First, we need to test to see if the overall model is significant.

The hypotheses are:

$H_{0}: \beta_{1} = \beta_{2} = \beta_{3} = 0$
$H_{1}:$ At least one slope is not zero.

The test statistic is $F = 187.9217$ and the p-value = $9.74E-18 \sim 0$

Isolated view of the ANOVA table from the given data, with the F-value of 187.9217 and the p-value of 9.74E-18 highlighted.

We reject $H_{0}$, since the p-value is less than $\alpha$ = 0.05. There is enough evidence to support the claim that there is a significant relationship between the number of bathrooms and lot size of a home with its listing price. Since we reject $H_{0}$, we can use the regression model for prediction.

The question asked to predict the listing price for a home that has 2,350 square feet, 3 bathrooms and has a 5,000 square foot lot. This gives us $x_{1} = 2350$, $x_{2} = 5$ (5,000 square feet), and $x_{3} = 3$.

The coefficients column has the values that correspond to the y-intercept and slopes gives the regression equation: $\hat{y} = -28.8477 + 0.170908 \cdot x_{1} + 6.7705 \cdot x_{2} + 15.5347 \cdot x_{3}$.

Coefficients table from the given output, with highlighted values of -28.8477 for intercept, 0.170908 for square feet, 6.777705 for lot size, and 15.5347 for bathrooms.

Substitute the three given x values into the equation in the correct order and you get $\hat{y} = -28.8477 + 0.170908 \cdot 2350 + 6.7705 \cdot 5 + 15.5347 \cdot 3 = 453.2787$.

This then gives a predicted listing price of $453,278.

Note that our sample size is very small and we really need to check assumptions in order to use this predicted value with any reliability.

Is this the best model to use? Note that not all the p-values for each of the individual slope coefficients are significant. The number of bathrooms has a t-test statistic = 1.687038 and p-value = 0.10356, which is not statistically significant at the 5% level of significance.

The given coefficients table with the t-stat of 1.687038 and the P-value of 0.10356 for the bathrooms variable highlighted.

We may want to rerun the regression model without the number of bathroom variables and see if we get a higher $R^{2}$ and a lower standard error of estimate. Ideally, we would try all the different combinations of independent variables and see which combination gives the best model. This is a lot of work to do if you have many independent variables.

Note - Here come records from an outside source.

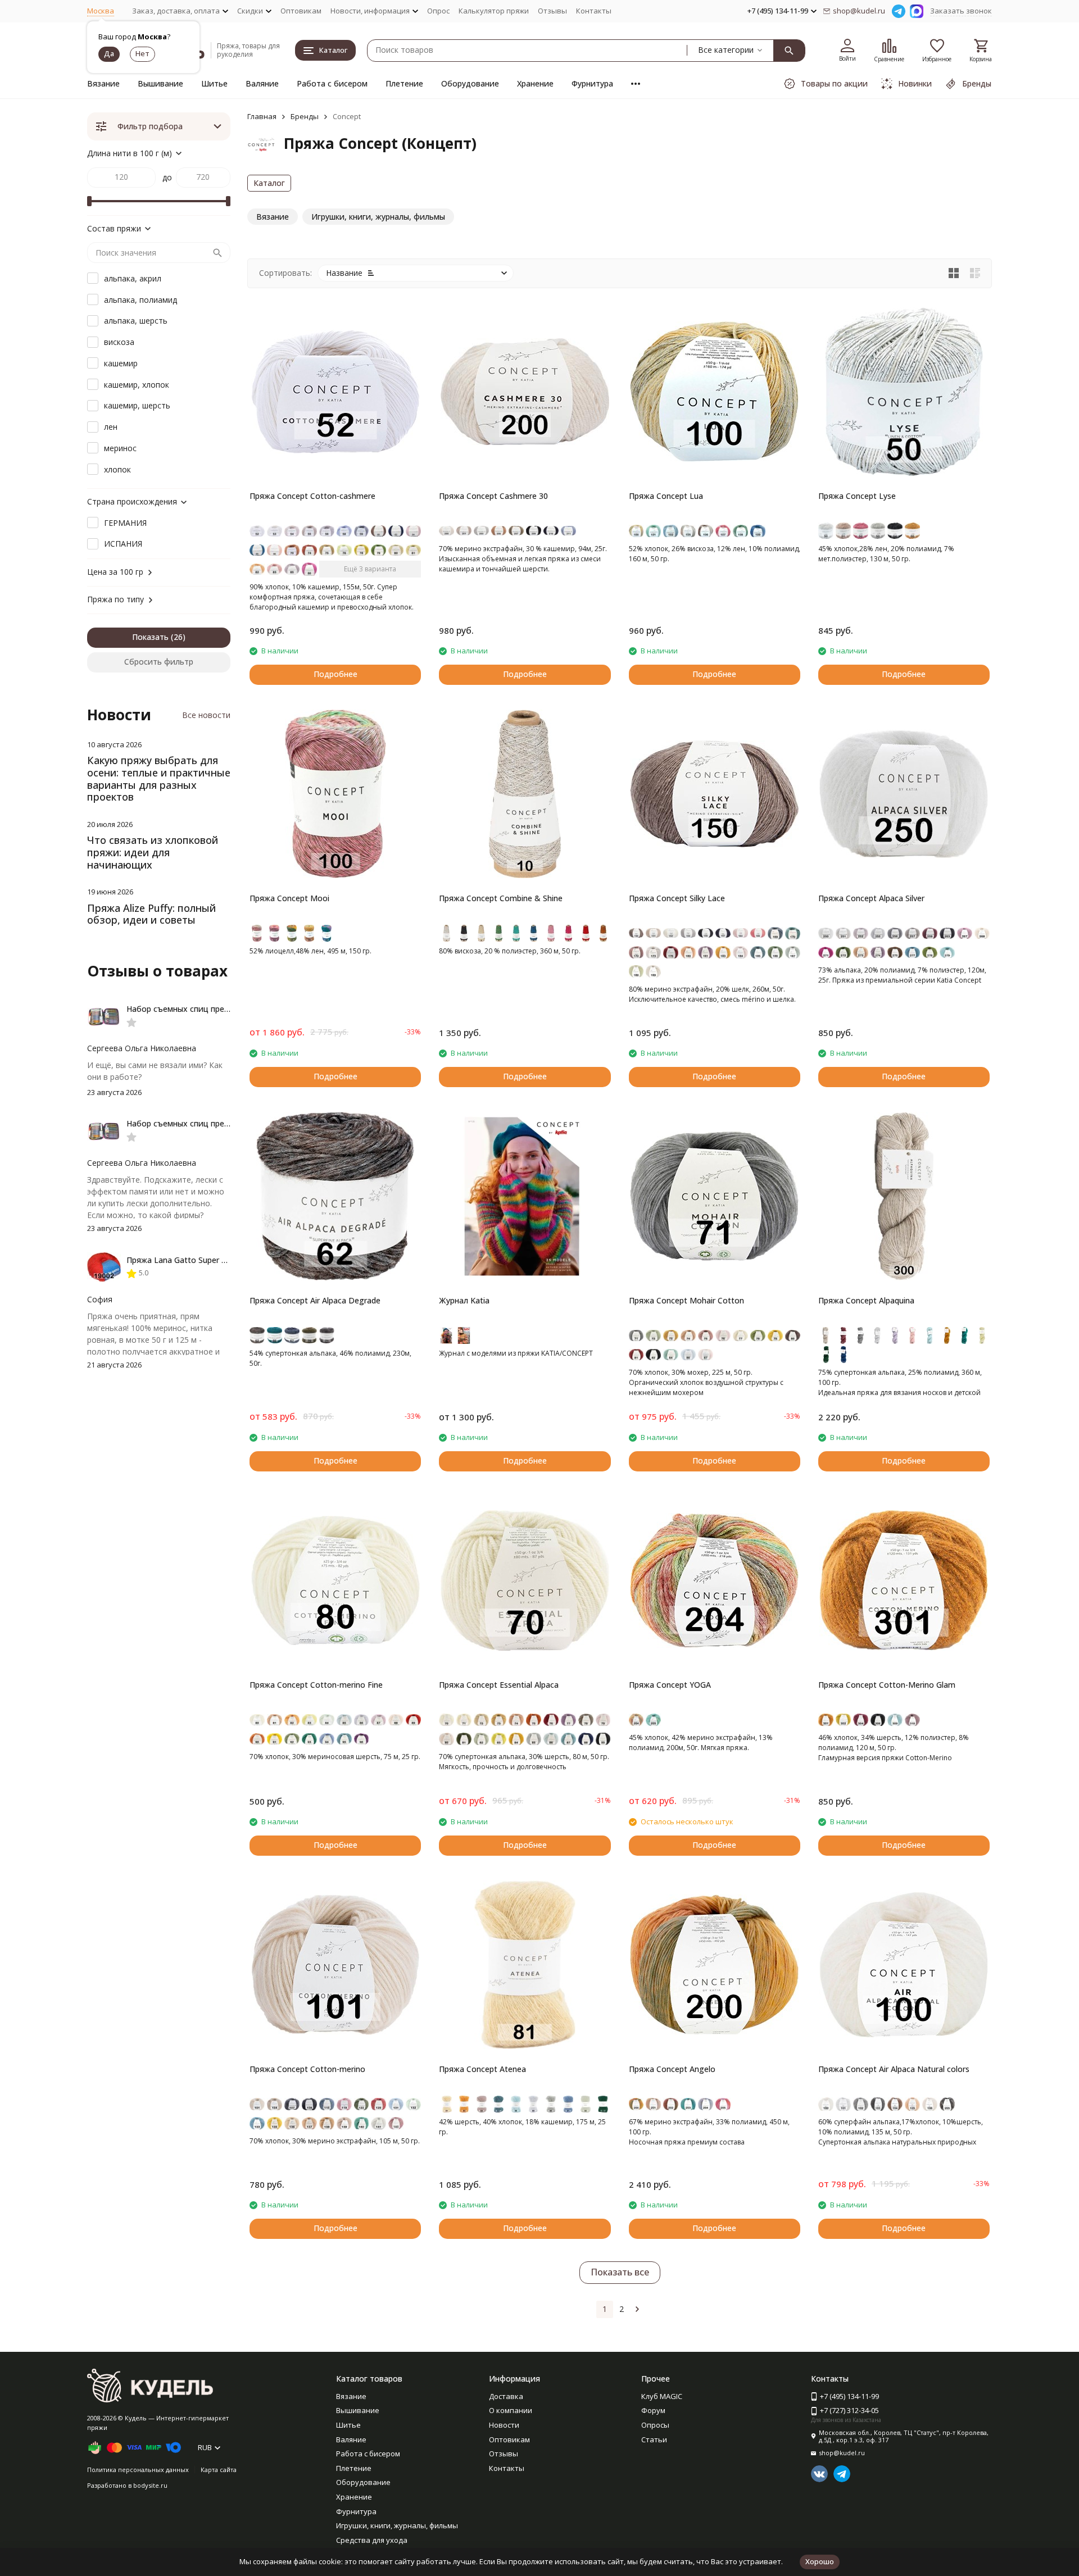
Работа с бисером (332, 83)
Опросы (655, 2425)
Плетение (404, 83)
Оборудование (470, 83)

Most statistical software packages have built in functions that find the best fit.

Adjusted Coefficient of Determination

When we add more predictor variables into the model, this inflates the coefficient of variation, $R^{2}$. In multiple regression, we adjust for this inflation using the following formula for adjusted coefficient of variation.

Adjusted Coefficient of Determination

\[R_{adj}^{2} = 1 - \left( \frac{\left(1 - R^{2}\right) (n-1)}{(n - p - 1)} \right) \nonumber\]

Use the previous example to verify the value of the adjusted coefficient of determination starting with the regular coefficient of determination $R^{2} = 0.955915$.

Solution

First identify in the Excel output $R^{2} = 0.955915$, $n - 1 = df_{T} = 29$, and $n - p - 1 = df_{E} = 26$.

the=

Substitute these values in and we get $R_{adj}^{2} = 1 - \left(\frac{(1-0.955915)(29)}{(26)}\right) = 0.950828$. This is the same value as the adjusted $R^{2}$ reported in the Excel output.

The regression statistics table previously shown, with the adjusted R-square value of 0.950828 highlighted.

The Excel output has both the adjusted coefficient of determination and the regular coefficient of determination. However, you may need the equation for the adjusted coefficient of determination depending on what information is given in a problem.

There are more types of regression models and more that should be done for a complete regression analysis. Ideally, you would find several models and pick the one with no outliers, the smallest standard error of estimate, a good residual plot, and the highest adjusted $R^{2}$ and check the assumptions behind each model before using for prediction. More advanced techniques are discussed in a regression course.

“Well, I was in fact, I was moving backwards in time. Hmmm. Well, I think we've sorted all that out now. If you'd like to know, I can tell you that in your universe you move freely in three dimensions that you call space. You move in a straight line in a fourth, which you call time, and stay rooted to one place in a fifth, which is the first fundamental of probability. After that it gets a bit complicated, and there's all sorts of stuff going on in dimensions 13 to 22 that you really wouldn't want to know about. All you really need to know for the moment is that the universe is a lot more complicated than you might think…”

(Adams, 2002)